Картинка под пару: оголенные до крайних пределов белые бедра Ады (надетая ради дня рождения юбка смята листвой и ветвями), оседлавшей черный сук райского древа. Следом несколько снимков, сделанных на пикнике 1884 года, – Ада и Грейс отплясывают лясканскую удалую, Ван, стоя на руках, обкусывает побеги сосновой звездчатки (предположительная идентификация).
– С этим покончено, – сказал Ван. – Драгоценное левое сухожилие мне больше не служит. Фехтовать или отвесить хорошую плюху я еще в состоянии, но о рукохождении придется забыть. И не надо хлюпать, Ада. Ада больше не будет хныкать и хлюпать. Кинг-Винг говорит, что в моем возрасте великий Векчело тоже обратился в обычного человека, это совершенно нормально. Ага, пьяный Бен Райт пытается изнасиловать Бланш на конюшне – у девочки порядочная роль в этом ревю.
– Ну что ты плетешь? Сам же отлично видишь, они танцуют. Точь-в-точь как Красавица и Чудовище на том балу, где Золушка потеряла подвязку, а Принц – свой чудный стеклянный гульфик. В дальнем углу залы различаются также господин Вард с госпожой Фрэнш, исполняющие отчасти брейгелевскую «кимбу» (деревенская пляска). Все эти разговоры, будто селяне в наших краях только и знают, что насиловать друг дружку, сильно преувеличены. D’ailleurs, это была последняя петарда мистера Бена Райта в Ардисе.

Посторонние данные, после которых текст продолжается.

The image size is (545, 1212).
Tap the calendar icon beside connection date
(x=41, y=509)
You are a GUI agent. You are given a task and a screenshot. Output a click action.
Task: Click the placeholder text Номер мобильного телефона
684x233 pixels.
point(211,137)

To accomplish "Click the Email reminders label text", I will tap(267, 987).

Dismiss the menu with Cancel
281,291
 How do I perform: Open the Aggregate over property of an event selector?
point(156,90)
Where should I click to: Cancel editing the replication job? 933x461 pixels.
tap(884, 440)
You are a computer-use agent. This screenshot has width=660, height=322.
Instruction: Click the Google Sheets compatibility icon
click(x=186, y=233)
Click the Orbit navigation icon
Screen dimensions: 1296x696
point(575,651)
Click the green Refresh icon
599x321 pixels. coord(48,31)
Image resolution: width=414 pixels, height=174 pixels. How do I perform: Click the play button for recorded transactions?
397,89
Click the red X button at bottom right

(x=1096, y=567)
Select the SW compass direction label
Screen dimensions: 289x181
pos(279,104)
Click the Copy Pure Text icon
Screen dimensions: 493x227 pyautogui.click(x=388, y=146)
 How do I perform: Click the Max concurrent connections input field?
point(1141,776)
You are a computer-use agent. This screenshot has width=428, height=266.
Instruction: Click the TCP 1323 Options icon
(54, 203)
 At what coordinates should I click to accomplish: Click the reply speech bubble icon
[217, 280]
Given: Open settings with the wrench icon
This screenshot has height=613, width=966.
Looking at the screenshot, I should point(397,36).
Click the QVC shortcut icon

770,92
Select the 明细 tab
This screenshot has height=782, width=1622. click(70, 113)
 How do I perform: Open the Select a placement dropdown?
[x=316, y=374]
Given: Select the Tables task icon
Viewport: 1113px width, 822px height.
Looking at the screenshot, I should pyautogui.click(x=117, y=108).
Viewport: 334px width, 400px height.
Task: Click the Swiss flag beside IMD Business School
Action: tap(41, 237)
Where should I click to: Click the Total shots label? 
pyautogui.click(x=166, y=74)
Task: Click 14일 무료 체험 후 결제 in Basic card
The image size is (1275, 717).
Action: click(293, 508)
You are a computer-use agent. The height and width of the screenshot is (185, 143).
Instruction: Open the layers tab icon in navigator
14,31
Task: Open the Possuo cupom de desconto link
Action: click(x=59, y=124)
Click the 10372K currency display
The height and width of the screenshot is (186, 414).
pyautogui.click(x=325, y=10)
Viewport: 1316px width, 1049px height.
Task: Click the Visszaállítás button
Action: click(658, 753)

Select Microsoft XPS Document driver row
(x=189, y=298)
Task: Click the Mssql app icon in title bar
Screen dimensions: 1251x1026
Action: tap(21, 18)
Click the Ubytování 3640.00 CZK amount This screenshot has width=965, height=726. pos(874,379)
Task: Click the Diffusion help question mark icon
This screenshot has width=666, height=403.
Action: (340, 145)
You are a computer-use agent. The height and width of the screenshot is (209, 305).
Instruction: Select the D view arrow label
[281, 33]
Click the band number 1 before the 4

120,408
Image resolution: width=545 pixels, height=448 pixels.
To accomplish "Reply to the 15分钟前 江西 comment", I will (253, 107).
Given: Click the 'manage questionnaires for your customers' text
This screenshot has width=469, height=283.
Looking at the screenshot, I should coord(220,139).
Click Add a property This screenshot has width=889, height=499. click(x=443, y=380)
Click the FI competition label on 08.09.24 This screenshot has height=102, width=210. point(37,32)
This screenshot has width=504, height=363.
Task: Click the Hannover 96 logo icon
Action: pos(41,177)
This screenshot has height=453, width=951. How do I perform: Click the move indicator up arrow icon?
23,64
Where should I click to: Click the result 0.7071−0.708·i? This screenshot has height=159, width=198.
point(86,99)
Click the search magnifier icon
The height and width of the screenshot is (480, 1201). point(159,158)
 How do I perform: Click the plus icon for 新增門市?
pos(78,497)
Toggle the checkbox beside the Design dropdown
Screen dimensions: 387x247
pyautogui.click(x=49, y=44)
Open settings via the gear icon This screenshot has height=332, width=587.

Ада на балконе (наш акробатический voyeur[244] сфотографировал ее, свесившись с краешка крыши) рисует один из своих любимых цветков, ладорский сатирион, шелковисто-пушистый, мясистый, вздыбленный. Вану показалось, что он вспомнил и тот солнечный вечер, и волнение, и нежность, и несколько оброненных ею (в ответ на его ботанически нелепое замечание) слов: «мой цветок раскрывается только в сумерках». Тот, что так влажно лиловел у нее.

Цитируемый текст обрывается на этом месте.